* Tugas Singkat 1: Tuliskan semua tanaman yang disebut Effendi Buhing saat bercerita soal hasil taninya dalam artikel tentang hutan adat Laman Kinipan.
* Tugas Singkat 2: Dalam artikel tentang hutan adat Laman Kinipan, tahun berapa PT Sawit Mandiri Lestari mulai datang ke masyarakat adat Laman Kinipan?

___ Kutipan Teks

Mongabay.co.id

Begini Nasib Hutan Adat Laman Kinipan Kala Investasi Sawit Datang…

Hutan Kinipan jadi izin sawit dan ditebangi. Apakah ini yang disebut 'ekonomi hijau'? Foto: dokumen warga Kinipan

Pemandangan hutan rimba Laman Kinipan, yang sudah jadi kebun sawit...Foto: dokumen Laman Kinipan

 

 

Masyarakat adat Laman Kinipan sudah turun temurun tinggal di Kecamatan Batang Kwa, Kabupaten Lamandau, Kalimantan Tengah. Bersama 239 keluarga,  sekitar 938 jiwa,  mereka menggantungkan hidup dari hutan. Belakangan, perusahaan sawit berencana masuk. Wilayah adat dan hidup mereka pun terancam.

”Saya bertani, rotan, karet, durian, jengkol. Tidak usah ditanam mereka tumbuh sendiri,” kata Effendi Buhing, Ketua Komunitas Adat Laman Kinipan.

Dia begitu khawatir atas rencana perusahaan sawit masuk wilayah adat mereka. Takut susah kayu bakar, kerusakan ekosistem sungai sebagai nelayan dan ancaman bencana. Apalagi, perusahaan terletak di hulu, dan pemukiman di hilir.

”Nantinya, akses masyarakat berburu, mencari ikan dan mencari kayu makin sulit,” katanya.

 

***

Pada 2012, PT Sawit Mandiri Lestari (SML) mulai datang berulang untuk menginformasikan kepada masyarakat adat Laman Kinipan. Mereka mau negosiasi soal pergusuran wilayah adat Laman Kinipan. ”Mereka bilang mau akan ada investasi perkebunan sawit,” kata Buhing.

 

Begini hutan rimba Laman Kinipan, kini…Foto: dokumen Laman Kinipan diambil 9 Mei 2018

 

Mereka kaget dan tegas menolak. ”Penolakan itu kami buat tertulis.” Rencana investasi sawit ini berada di wilayah rimba adat.

______
___ Bagian Data

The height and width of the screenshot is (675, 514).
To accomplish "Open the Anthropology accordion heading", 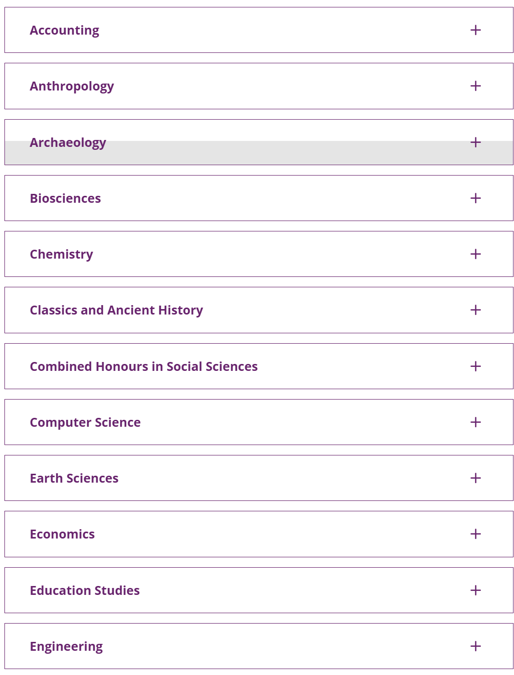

______

* Jawaban Lengkap 1: Rotan, karet, durian, dan jengkol.

* Jawaban Lengkap 2: Pada 2012.